> Parts of the exercise
a. In the article below on RBD and Parkinson's disease, which group published the findings?
b. Say whether each statement agrees with the article below on RBD and Parkinson's disease. Answer yes or no for each, quoting the words of the article that decide it.
(i) Everyone in the study had RBD.
(ii) Most people are diagnosed with Parkinson's before the disease has caused irreversible brain damage.
(iii) The writer has never experienced paralysed night frights.
c. Carry on the article below on RBD and Parkinson's disease from its last sentence.

> Selected extract
******

Earlier this month, the International RBD Study Group published its findings that a certain class of sleep disorder is strongly linked to the risk of developing Parkinson’s disease later in life. As the group’s name implies, the disorder is known as RBD – REM sleep behaviour disorder, which causes you act out your dreams to sometimes fatal consequences for your sleep partner. All the people in the study suffered from this disorder, and after a 12 year followup, they were found to have a high chance of developing Parkinson’s or dementia.
It may not sound like it, but this is actually good news. By the time most people are usually diagnosed with Parkinson’s, the neurodegenerative disease has already done irreversible damage to their brain. Researchers have spent years looking for a reliable early warning sign, so that treatments can become prevention. They might have just found it in RBD.
So what is RBD? It’s the active cousin of the kind of paralysed night frights many of us have from time to time – while harmless, these are truly disturbing, and they may have been the culprits for many claims of supernatural or extraterrestrial abduction and seduction. I used to suffer from these – I wrote about the harrowing experience back in 2012.

******

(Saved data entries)
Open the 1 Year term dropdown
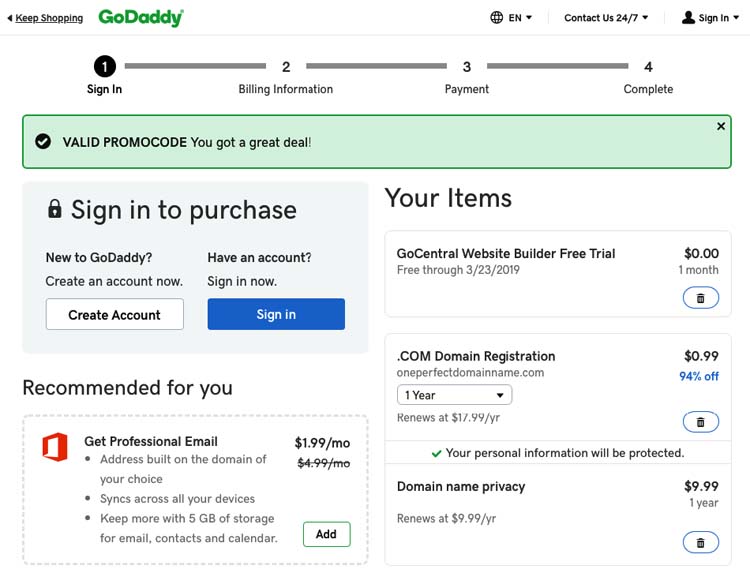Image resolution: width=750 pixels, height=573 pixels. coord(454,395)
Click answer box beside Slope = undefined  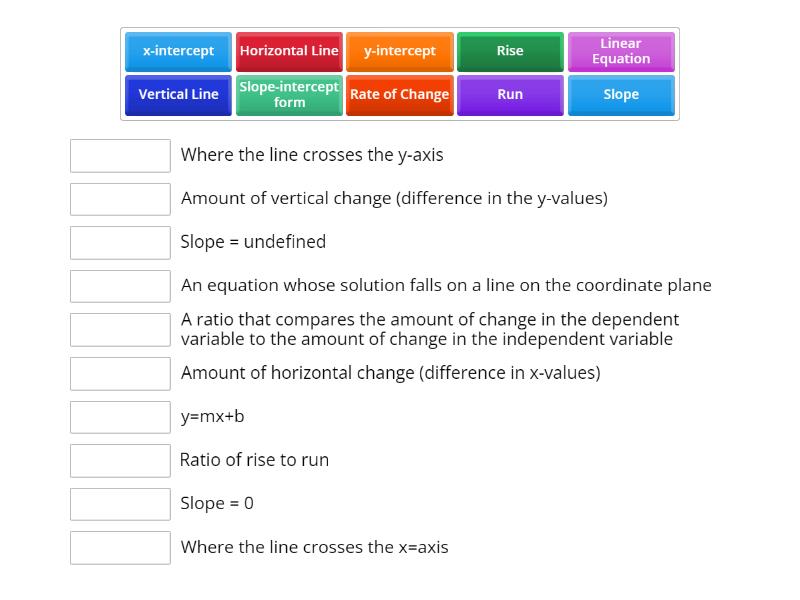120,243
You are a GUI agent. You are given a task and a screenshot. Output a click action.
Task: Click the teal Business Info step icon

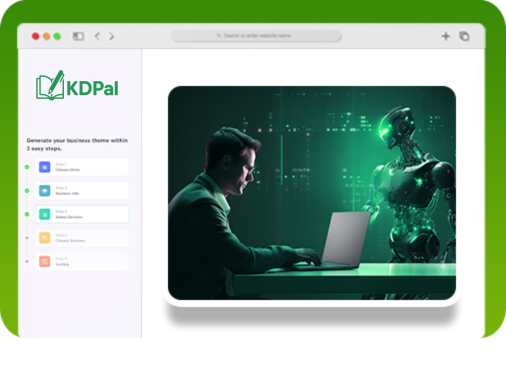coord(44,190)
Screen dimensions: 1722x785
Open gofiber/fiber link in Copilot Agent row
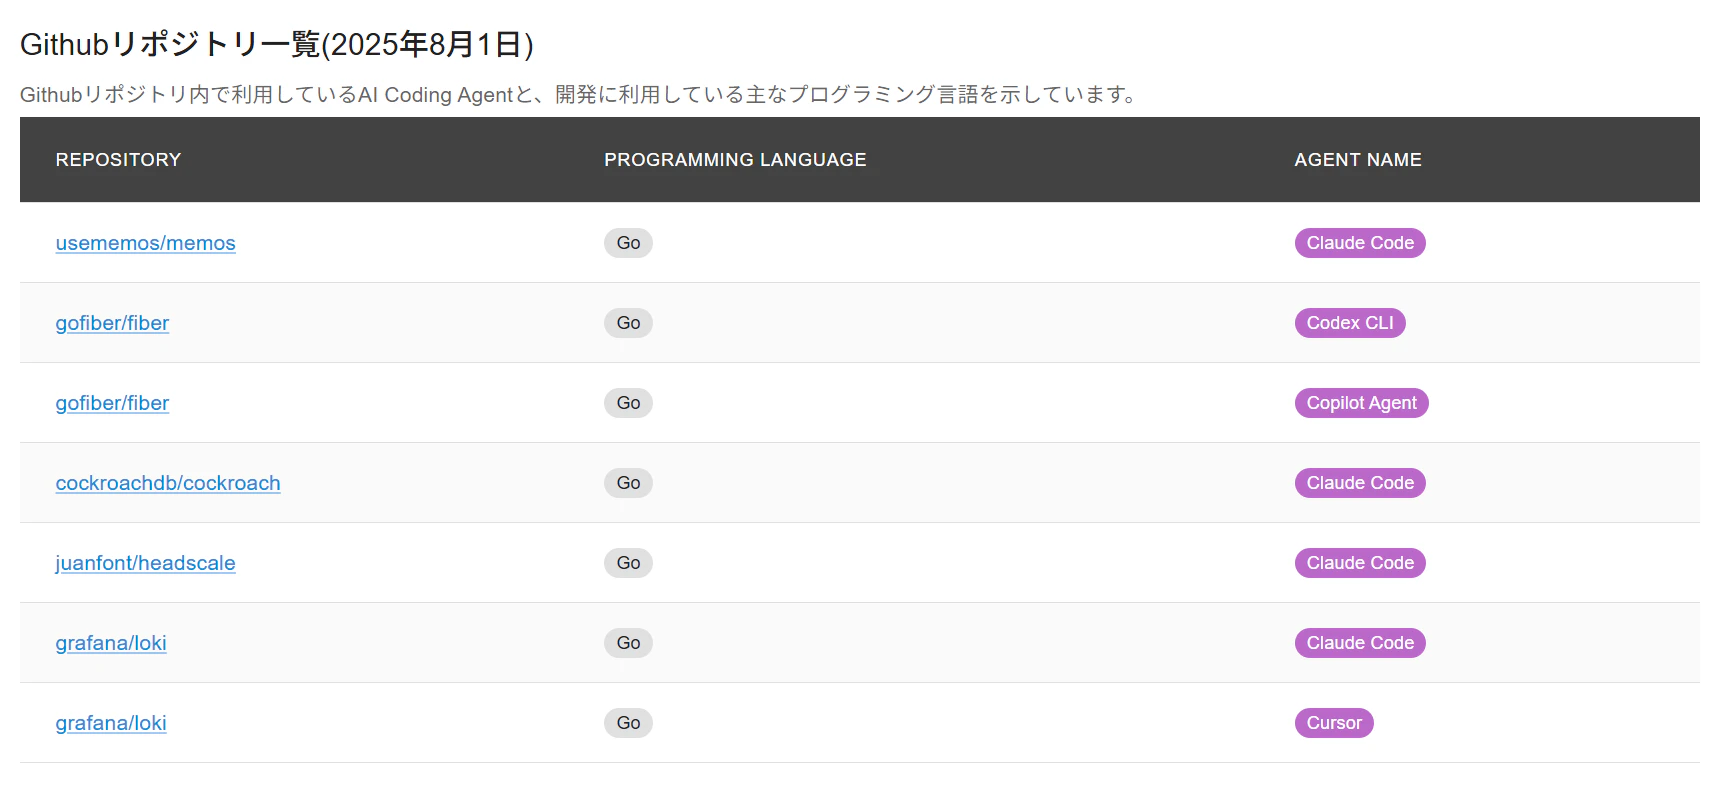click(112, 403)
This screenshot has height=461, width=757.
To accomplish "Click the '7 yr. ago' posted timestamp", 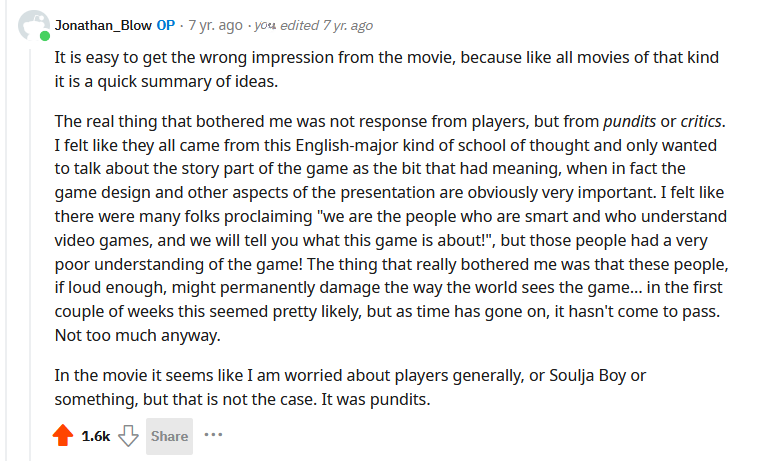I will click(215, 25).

******

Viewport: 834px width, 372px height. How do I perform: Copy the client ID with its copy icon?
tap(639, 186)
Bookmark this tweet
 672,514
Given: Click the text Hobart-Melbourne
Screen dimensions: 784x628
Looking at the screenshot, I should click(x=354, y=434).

******

> Answer set
a. The International RBD Study Group.

b.
(i) Yes: "All the people in the study suffered from this disorder"
(ii) No: "By the time most people are usually diagnosed with Parkinson’s, the neurodegenerative disease has already done irreversible damage to their brain"
(iii) No: "I used to suffer from these"

c.
This is how it happens for me: I’m completely asleep, and then something terrible creeps across the room, reaches spindly, pincer-like fingers for my hand, and pinches. That pinch is what wakes me up in terror, gasping and whimpering and trying desperately to pull my arm under the covers. But I can’t. I can’t do anything because no matter how I struggle, I can’t move a muscle. The light in the room is slanted so wrong it makes my skin crawl and all I can do is feel that thing hovering there, grinning horribly just beyond my field of view. I’ve tried to scream but my voice doesn’t work either. The only sound I’m capable of is a dog-pitched whine. The thing doesn’t leave until I lose consciousness.